---
title: Track state changes across task executions
description: Learn how to monitor state changes across task executions, so you don’t miss changes across subsequent task runs.
url: https://docs.influxdata.com/resources/how-to-guides/state-changes-across-task-executions/
estimated_tokens: 2449
publisher: InfluxData
canonical: https://docs.influxdata.com/resources/how-to-guides/state-changes-across-task-executions/
date: '2025-08-24T21:32:26-05:00'
lastmod: '2025-08-24T21:32:26-05:00'
---

## Problem

It’s common to use [InfluxDB tasks](/influxdb/cloud/process-data/) to evaluate and assign states to your time series data and then detect changes in those states. Tasks process data in batches, but what happens if there is a state change across the batch boundary? The task won’t recognize it without knowing the final state of the previous task execution. This guide walks through creating a task that assigns a state to rows and then uses results from the previous task execution to detect any state changes across the batch boundary so you don’t miss any state changes.

## Solution

Explicitly assign levels to your data based on thresholds.

### Solution Advantages

This is the easiest solution to understand if you have never written a task with the [`monitor` package](/flux/v0/stdlib/influxdata/influxdb/monitor/).

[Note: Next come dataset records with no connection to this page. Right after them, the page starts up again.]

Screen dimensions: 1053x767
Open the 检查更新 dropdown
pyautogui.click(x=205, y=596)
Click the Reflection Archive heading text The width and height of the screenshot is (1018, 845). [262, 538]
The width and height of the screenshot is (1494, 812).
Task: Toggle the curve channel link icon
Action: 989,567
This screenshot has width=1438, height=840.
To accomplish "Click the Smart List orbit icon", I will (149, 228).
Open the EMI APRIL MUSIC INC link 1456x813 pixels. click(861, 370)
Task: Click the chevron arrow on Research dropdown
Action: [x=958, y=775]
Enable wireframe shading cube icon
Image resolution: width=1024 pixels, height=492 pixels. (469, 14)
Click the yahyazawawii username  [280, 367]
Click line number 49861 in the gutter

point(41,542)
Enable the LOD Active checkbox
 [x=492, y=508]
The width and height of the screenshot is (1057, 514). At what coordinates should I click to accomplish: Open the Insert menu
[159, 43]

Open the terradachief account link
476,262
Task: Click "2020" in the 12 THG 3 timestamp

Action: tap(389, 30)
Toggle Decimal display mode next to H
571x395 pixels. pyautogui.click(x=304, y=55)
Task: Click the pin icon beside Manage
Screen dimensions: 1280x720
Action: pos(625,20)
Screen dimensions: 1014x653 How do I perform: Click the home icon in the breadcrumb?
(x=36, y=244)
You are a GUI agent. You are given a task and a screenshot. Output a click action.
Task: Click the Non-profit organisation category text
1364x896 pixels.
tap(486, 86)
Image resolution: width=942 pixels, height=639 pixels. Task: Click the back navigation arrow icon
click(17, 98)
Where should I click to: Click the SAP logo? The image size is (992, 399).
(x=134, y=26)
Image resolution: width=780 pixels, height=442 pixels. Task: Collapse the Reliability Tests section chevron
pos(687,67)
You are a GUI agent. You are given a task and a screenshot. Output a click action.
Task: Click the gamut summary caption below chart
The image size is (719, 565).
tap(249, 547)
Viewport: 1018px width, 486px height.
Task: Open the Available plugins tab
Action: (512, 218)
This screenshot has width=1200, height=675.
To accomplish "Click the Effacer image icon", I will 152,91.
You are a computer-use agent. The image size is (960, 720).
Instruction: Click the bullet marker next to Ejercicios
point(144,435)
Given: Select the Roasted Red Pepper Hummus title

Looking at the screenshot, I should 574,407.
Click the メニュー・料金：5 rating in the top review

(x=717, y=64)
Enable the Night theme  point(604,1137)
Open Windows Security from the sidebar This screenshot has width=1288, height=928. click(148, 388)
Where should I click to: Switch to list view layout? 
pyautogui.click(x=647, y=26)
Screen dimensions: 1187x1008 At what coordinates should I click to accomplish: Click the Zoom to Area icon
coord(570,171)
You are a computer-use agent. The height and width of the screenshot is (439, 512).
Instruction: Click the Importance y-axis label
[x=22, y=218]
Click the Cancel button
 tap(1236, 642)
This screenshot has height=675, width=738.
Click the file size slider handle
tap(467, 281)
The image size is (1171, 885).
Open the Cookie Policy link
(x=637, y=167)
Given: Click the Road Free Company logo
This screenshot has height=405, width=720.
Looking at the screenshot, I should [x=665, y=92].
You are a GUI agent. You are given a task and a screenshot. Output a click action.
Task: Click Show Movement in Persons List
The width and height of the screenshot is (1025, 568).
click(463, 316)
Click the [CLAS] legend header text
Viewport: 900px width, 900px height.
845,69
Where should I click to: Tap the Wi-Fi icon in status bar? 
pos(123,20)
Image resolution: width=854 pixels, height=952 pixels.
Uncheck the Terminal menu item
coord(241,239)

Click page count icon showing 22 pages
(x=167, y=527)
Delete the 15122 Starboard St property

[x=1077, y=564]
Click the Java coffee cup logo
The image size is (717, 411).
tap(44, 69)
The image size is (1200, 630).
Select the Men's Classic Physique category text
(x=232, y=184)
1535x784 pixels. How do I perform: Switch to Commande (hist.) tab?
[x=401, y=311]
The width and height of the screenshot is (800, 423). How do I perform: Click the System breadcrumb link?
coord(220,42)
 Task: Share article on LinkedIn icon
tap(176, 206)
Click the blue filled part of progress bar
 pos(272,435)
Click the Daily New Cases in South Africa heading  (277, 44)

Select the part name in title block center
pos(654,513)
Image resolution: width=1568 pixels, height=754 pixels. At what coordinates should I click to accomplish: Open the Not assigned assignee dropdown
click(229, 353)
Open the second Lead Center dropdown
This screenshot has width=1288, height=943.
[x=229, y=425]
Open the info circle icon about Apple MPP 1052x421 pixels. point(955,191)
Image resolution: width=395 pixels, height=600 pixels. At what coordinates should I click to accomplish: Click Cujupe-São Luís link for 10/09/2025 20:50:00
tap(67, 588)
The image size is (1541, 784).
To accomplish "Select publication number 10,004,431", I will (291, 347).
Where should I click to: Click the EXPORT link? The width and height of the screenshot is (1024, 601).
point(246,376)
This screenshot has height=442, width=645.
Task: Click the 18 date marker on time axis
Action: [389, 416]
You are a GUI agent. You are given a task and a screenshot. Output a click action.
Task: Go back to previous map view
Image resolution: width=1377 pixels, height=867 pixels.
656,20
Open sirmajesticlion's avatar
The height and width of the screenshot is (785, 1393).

### Solution Disadvantages

You have to explicitly define your thresholds, which potentially requires more code.

### Solution Overview

Create a task where you:

1. Boilerplate. Import packages and define task options.
2. Query your data.
3. Assign states to your data based on thresholds. Store this data in a variable, i.e. “states”.
4. Write the “states” to a bucket.
5. Find the latest value from the previous task run and store it in a variable “last\_state\_previous\_task”.
6. Union “states” and “last\_state\_previous\_task”. Store this data in a variable “unioned\_states”.
7. Discover state changes in “unioned\_states”. Store this data in a variable “state\_changes”.
8. Notify on state changes that span across the last two tasks to catch any state changes that occur across task executions.

### Solution Explained

1. Import packages and define task options and secrets. Import the following packages:

* [Flux Telegram package](/flux/v0/stdlib/contrib/sranka/telegram/): This package

* [Flux InfluxDB secrets package](/flux/v0/stdlib/influxdata/influxdb/secrets/): This package contains the [secrets.get()](/flux/v0/stdlib/influxdata/influxdb/secrets/get/) function which allows you to retrieve secrets from the InfluxDB secret store. Learn how to [manage secrets](/influxdb/v2/admin/secrets/) in InfluxDB to use this package.

* [Flux InfluxDB monitoring package](/flux/v0/stdlib/influxdata/influxdb/monitor/): This package contains functions and tools for monitoring your data.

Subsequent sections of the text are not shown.